MuleSoft has launched a suite of integration solutions designed to help developers and admins seamlessly integrate structured and unstructured data from their CRM and external systems. This enables AI agents and assistants to operate based on reliable data. By leveraging these integrations, companies can harness the full potential of Salesforce Data Cloud and Agentforce, enhancing personalization, scaling employee workloads, deepening customer relationships, and ultimately driving revenue.
Admins can now access MuleSoft, Salesforce, and Heroku APIs when building AI agents, connecting knowledge sources to Data Cloud, and utilizing out-of-the-box connectors for common systems and applications. Developers have the flexibility to create custom topics that dictate how AI agents perform tasks and can manage agents outside the Salesforce environment via MuleSoft AI Chain, an open-source project for connecting and orchestrating LLMs, vector databases, and APIs.
As customers demand quick and personalized service, companies must access all data sources to deploy AI agents effectively. Yet, 95% of IT leaders report integration challenges hindering AI adoption, creating a disconnect between required technology and achievable outcomes.
MuleSoft’s integration, automation, and API management solutions facilitate the use of AI agents within and outside Salesforce:
- Low-Code Integration: Admins can use pre-built connectors within Flow Builder to access org-to-org and third-party data securely. For instance, an autonomous sales agent can automatically create an invoice in QuickBooks when a new order is updated.
- Salesforce API Catalog: This repository includes APIs from Salesforce, MuleSoft, and Heroku, enabling admins to create new topics and enhance AI agent capabilities. For example, an inventory topic can be created using SAP integrations.
- MuleSoft Direct for Data Cloud: Users can easily deploy pre-built integrations from sources like Google Drive and Microsoft SharePoint directly into Data Cloud. Admins can connect product specs and internal FAQs, allowing these resources to inform AI prompts within Service Cloud for quicker, personalized responses.
- MuleSoft Topic Center: Developers can publish specific topics for Agentforce Agents based on integrations with third-party systems, enhancing response effectiveness. For example, a topic on hardware devices can help determine if an employee needs a laptop replacement.

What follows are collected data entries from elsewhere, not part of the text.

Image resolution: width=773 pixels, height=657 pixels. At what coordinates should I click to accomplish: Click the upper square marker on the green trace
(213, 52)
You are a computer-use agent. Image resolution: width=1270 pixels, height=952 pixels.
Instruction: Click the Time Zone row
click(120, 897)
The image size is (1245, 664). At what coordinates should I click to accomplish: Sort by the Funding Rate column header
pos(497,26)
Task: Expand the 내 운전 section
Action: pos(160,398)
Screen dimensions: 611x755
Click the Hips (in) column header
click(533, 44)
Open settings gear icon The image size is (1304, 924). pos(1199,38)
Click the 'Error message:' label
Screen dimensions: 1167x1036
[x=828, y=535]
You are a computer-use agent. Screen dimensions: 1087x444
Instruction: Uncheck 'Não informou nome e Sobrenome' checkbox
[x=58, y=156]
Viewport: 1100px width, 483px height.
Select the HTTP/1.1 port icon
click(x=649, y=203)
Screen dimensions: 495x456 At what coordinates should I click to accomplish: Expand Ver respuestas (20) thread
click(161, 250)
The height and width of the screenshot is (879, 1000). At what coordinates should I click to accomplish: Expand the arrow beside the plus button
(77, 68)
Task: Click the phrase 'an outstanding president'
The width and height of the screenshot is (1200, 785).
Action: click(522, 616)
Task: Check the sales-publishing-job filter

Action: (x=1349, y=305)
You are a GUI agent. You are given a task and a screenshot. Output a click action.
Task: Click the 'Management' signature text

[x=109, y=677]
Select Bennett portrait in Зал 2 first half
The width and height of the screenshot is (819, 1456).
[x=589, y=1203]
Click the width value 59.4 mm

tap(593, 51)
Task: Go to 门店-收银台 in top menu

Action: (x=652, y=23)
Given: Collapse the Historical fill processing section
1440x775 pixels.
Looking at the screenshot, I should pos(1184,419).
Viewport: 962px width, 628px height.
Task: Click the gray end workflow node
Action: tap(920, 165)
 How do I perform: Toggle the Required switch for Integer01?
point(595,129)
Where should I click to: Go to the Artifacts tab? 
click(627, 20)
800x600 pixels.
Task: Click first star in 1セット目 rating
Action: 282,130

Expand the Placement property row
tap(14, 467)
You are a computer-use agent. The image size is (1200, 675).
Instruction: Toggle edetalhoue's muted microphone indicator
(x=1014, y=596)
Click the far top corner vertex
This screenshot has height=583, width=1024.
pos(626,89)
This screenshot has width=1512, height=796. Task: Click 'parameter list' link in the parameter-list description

- MuleSoft AI Chain: This open-source initiative allows developers to seamlessly interact with LLMs and APIs, creating tailored agents. For instance, a connector can link Jira to multiple LLMs, helping an agent diagnose and summarize issues while gauging customer sentiment.
“As organizations integrate AI agents into their operations, simplifying the connection between core systems and LLMs is essential,” says Andrew Comstock, VP of Product Management at MuleSoft. “With our latest innovations, we are paving the way for scalable, context-aware AI that empowers teams across the enterprise.”